Given that the relevant code looks like this:

        if (remote) {
                if (filter_options.choice || repository_format_partial_clone)
                        fetch_one_setup_partial(remote);
                result = fetch_one(remote, argc, argv, prune_tags_ok);
        } else {
                if (filter_options.choice)
                        die(_("--filter can only be used with the remote "
                              "configured in extensions.partialclone"));
                /* TODO should this also die if we have a previous partial-clone? */
                result = fetch_multiple(&list);
        }

        if (!result && (recurse_submodules != RECURSE_SUBMODULES_OFF)) {
                struct argv_array options = ARGV_ARRAY_INIT;

                add_options_to_argv(&options);
                result = fetch_populated_submodules(the_repository,
                                                    &options,
                                                    submodule_prefix,
                                                    recurse_submodules,
                                                    recurse_submodules_default,
                                                    verbosity < 0,
                                                    max_children);
                argv_array_clear(&options);
        }

i.e. the `fetch_multiple()` call is _strictly_ before the call to
`fetch_populated_submodules()`, I would contend that this level of
separation does not serve anybody but a fan of the complicators' gloves.

You would also find yourself in quite a pickle if you wanted to explain
to a user why those `--fetch-jobs` and `--submodule-fetch-jobs` are
separate options _and_ why they repeat the command name in the option
name. And if it is hard to explain, there is usually a better design
choice in the first place.

In other words, I would be much more in favor of `--jobs` _also_
extending to the `fetch_multiple()` call, not just the
`fetch_populated_submodules()` call.

> > @@ -1456,12 +1459,15 @@ static void add_options_to_argv(struct argv_array *argv)
> >
> >  }
> >
> > -static int fetch_multiple(struct string_list *list)
> > +static int fetch_multiple(struct string_list *list, int i)
> >  {
> > -	int i, result = 0;
>
> 'i' is perfectly a good name for a local variable that is used for
> loop control purposes, but makes a horrible name for a parameter.
>
> Existing 'list' is not any better either---we know it is a list by
> its type already, the name should say what the list is about, what
> it represents.  But having a horribly named parameter already is not
> a good reason to make the code even worse.
>
> And as you said, recursion makes the code structure harder to follow
> here.  Keeping an array of --jobs=<n> cmd structures, looping to
> fill them by starting, doing wait() to reap any of the started ones
> that first exits to refill the slot just opened, etc. would be easier
> to see if done in a loop, I think.

I have to admit that I'd _much_ rather see the strategy of
`fetch_populated_submodules()` emulated, where it uses the
`run_processes_parallel_tr2()` function to perform the actual fetches.
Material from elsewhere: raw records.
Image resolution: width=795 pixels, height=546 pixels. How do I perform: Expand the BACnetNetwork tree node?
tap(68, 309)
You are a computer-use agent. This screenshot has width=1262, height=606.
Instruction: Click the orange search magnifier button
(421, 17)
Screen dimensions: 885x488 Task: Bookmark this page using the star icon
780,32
That buys us a lot of advantages:

- the recursion problems mentioned in the original mail will _not_ be
  any issue,
- the progress won't be garbled,
- we can automatically restrict the maximal number of parallel fetches.

It should be super easy to get started with this, simply by moving the
`list` and the `i` variables into a `struct` that is then passed to
`run_processes_parallel_tr2()`, then implementing the three callbacks.
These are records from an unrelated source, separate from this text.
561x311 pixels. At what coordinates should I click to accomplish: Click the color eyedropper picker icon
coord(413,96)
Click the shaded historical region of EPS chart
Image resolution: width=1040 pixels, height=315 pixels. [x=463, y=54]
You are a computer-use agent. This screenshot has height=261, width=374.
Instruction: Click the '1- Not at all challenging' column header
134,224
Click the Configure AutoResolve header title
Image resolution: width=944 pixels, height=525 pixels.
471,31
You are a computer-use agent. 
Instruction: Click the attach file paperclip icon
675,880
Those callbacks can take inspiration from `submodule.c`'s
`get_next_submodule()`, `fetch_start_failure()`, and `fetch_finish()`
functions, but rest assured that the `fetch_multiple()` ones will look
_a lot_ simpler.

Ciao,
Dscho

P.S.: It would probably also make sense to extend this contribution by a
second patch that teaches `git remote update` a `--jobs` option.
Junio C Hamano July 19, 2019, 3:12 p.m. UTC | #3
Johannes Schindelin <Johannes.Schindelin@gmx.de> writes:

> I have to admit that I'd _much_ rather see the strategy of
> `fetch_populated_submodules()` emulated, where it uses the
> `run_processes_parallel_tr2()` function to perform the actual fetches.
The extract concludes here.